Work to complete ▸
Transcribe exactly, please, the line bearing "Click the Л text in the background window" and all later lines through the end of the records, with the pictures left out.

(Items from a data source)

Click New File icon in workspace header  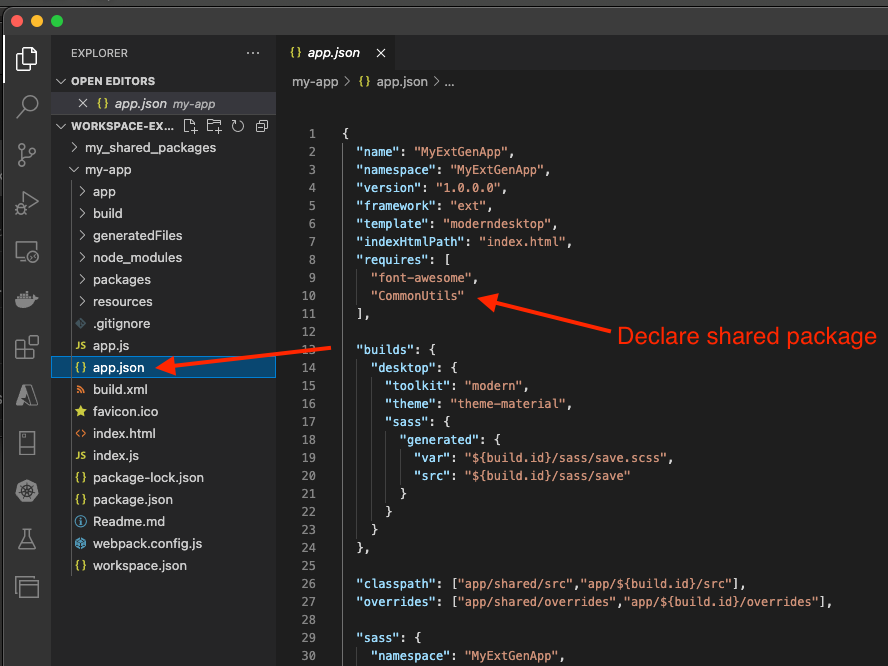191,126
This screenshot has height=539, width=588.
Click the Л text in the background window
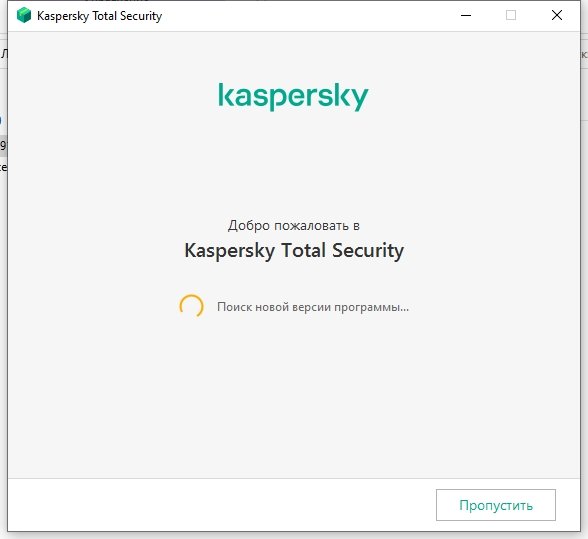point(3,54)
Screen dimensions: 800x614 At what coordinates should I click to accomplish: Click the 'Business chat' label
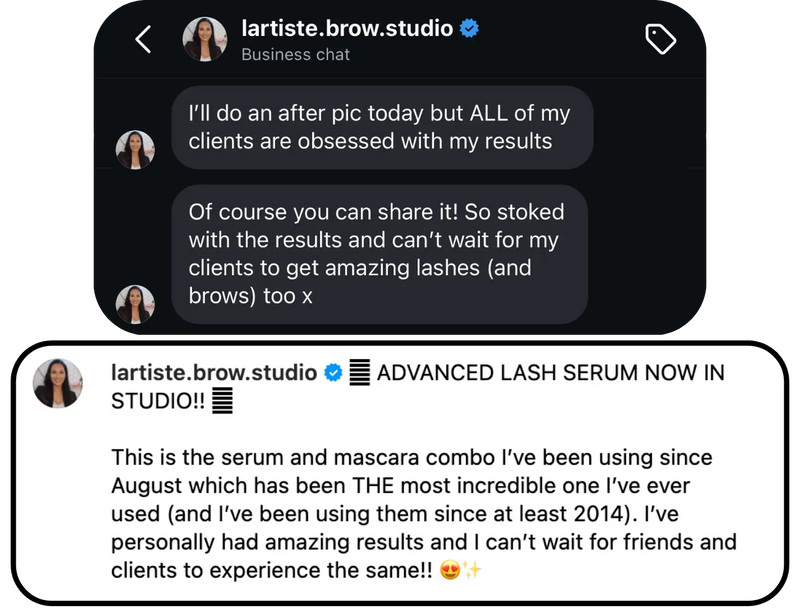(295, 55)

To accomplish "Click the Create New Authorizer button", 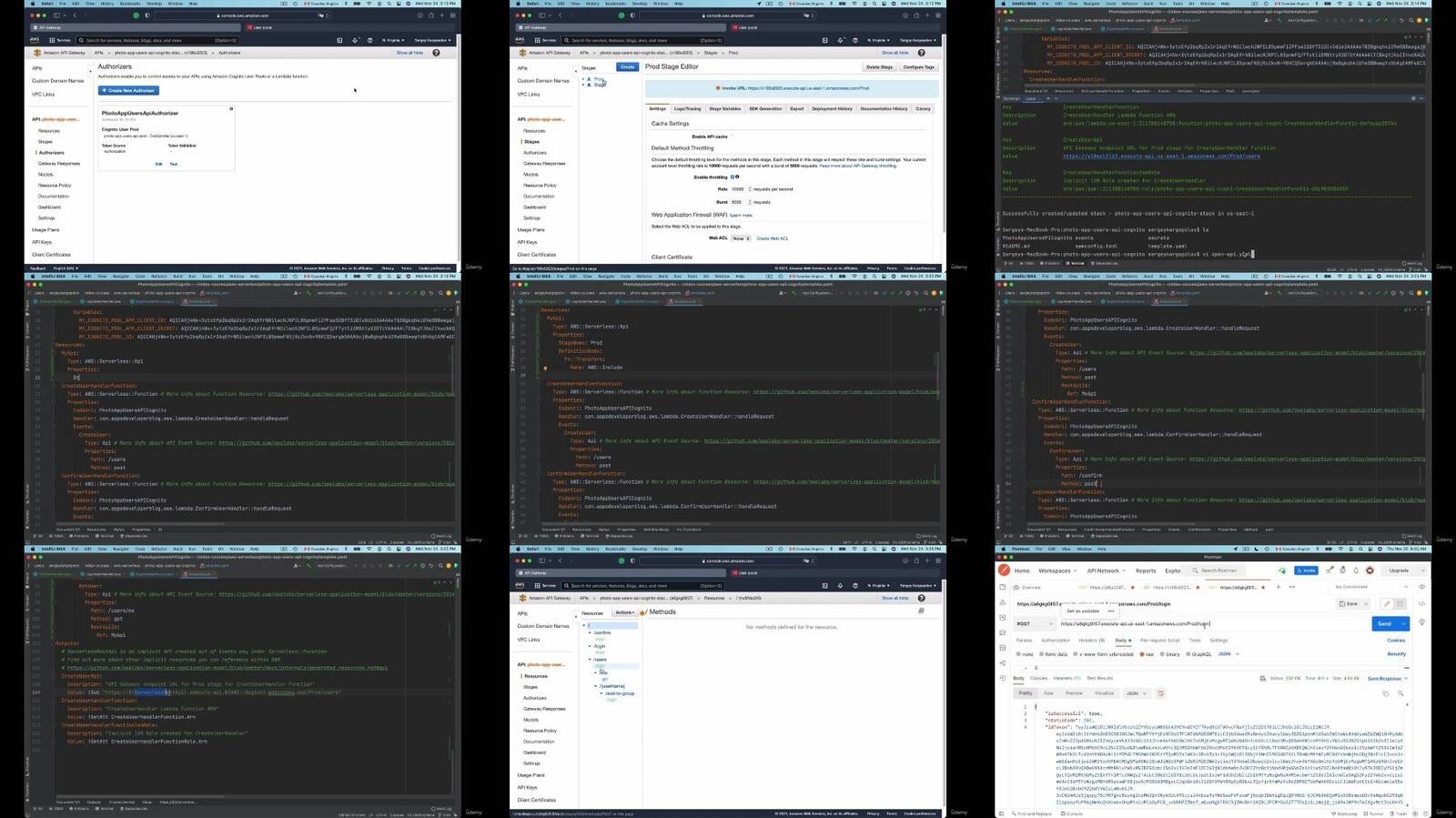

Exercise result ▸
Click the Л text in the background window
point(3,54)
Screen dimensions: 800x614 At what coordinates should I click to accomplish: Click the 'Business chat' label
(295, 55)

To accomplish "Click the Create New Authorizer button", 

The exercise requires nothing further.